Fragmento del texto -
- - - - - - -

Una pascua en San Marcos fue publicado en la revista habanera El Álbum en 1838, El ranchador, escrito al año siguiente, no se publicó hasta 1856, en la revista La Piragua. Son textos muy diferentes entre sí, como también lo fueron sus autores: Palma, de veintiséis años a la sazón, resultó ser un grafómano incorregible -poeta, narrador, crítico...-; Morillas, nueve años mayor que él, sería en cambio un publicista escurridizo y reticente -lo que tal vez explique el misterio de El ranchador, ignorado
por todos los historiadores de la literatura cubana-, cuya única otra obra estimable es la Memoria sobre los medios de fomentar y generalizar la industria, premiada en 1838 por la Sociedad Económica de Amigos del País.

- - - - - - -

Extracto de datos -

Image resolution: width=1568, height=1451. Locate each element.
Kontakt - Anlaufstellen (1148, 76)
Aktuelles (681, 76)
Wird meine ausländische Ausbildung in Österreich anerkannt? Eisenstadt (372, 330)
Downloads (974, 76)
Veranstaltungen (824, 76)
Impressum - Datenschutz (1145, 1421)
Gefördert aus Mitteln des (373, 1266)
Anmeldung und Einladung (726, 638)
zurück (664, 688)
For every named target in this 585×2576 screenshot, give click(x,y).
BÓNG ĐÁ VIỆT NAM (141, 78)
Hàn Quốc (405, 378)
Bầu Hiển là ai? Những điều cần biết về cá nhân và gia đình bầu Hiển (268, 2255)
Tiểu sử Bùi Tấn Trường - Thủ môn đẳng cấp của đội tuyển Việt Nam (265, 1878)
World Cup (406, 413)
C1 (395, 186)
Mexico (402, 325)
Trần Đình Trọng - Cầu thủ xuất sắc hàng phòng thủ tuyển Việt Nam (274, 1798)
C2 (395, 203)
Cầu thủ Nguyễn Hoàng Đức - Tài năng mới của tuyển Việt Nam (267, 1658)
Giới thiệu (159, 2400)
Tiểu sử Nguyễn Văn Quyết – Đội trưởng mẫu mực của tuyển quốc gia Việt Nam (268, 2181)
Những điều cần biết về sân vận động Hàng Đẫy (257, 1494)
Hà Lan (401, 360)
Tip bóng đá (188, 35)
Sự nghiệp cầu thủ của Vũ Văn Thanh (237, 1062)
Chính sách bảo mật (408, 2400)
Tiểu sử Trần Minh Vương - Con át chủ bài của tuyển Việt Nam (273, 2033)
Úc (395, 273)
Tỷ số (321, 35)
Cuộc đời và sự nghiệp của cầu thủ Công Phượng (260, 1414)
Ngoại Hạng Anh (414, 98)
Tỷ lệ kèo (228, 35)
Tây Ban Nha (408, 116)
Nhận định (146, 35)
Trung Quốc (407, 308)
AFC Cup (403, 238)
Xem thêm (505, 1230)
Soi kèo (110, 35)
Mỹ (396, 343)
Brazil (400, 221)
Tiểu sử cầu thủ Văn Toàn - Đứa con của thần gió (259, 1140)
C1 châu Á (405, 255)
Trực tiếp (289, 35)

- - - - - - -

Qué hacer -
**a.** Devuelve literalmente el pasaje del fragmento que va entre "Una pascua en" y "Amigos del País.", ambos incluidos.
**b.** Indica si cada afirmación concuerda con el fragmento, respondiendo sí o no y citando las palabras que lo deciden: (i) Una pascua en San Marcos apareció en la revista El Álbum en 1838; (ii) El ranchador se publicó el mismo año en que fue escrito; (iii) Morillas era más joven que Palma.
Las entradas son un material independiente del fragmento.

Respuestas -
**a.**
Una pascua en San Marcos fue publicado en la revista habanera El Álbum en 1838, El ranchador, escrito al año siguiente, no se publicó hasta 1856, en la revista La Piragua. Son textos muy diferentes entre sí, como también lo fueron sus autores: Palma, de veintiséis años a la sazón, resultó ser un grafómano incorregible -poeta, narrador, crítico...-; Morillas, nueve años mayor que él, sería en cambio un publicista escurridizo y reticente -lo que tal vez explique el misterio de El ranchador, ignorado
por todos los historiadores de la literatura cubana-, cuya única otra obra estimable es la Memoria sobre los medios de fomentar y generalizar la industria, premiada en 1838 por la Sociedad Económica de Amigos del País.

**b.**
(i) Sí: "Una pascua en San Marcos fue publicado en la revista habanera El Álbum en 1838".
(ii) No: "escrito al año siguiente, no se publicó hasta 1856".
(iii) No: "Morillas, nueve años mayor que él".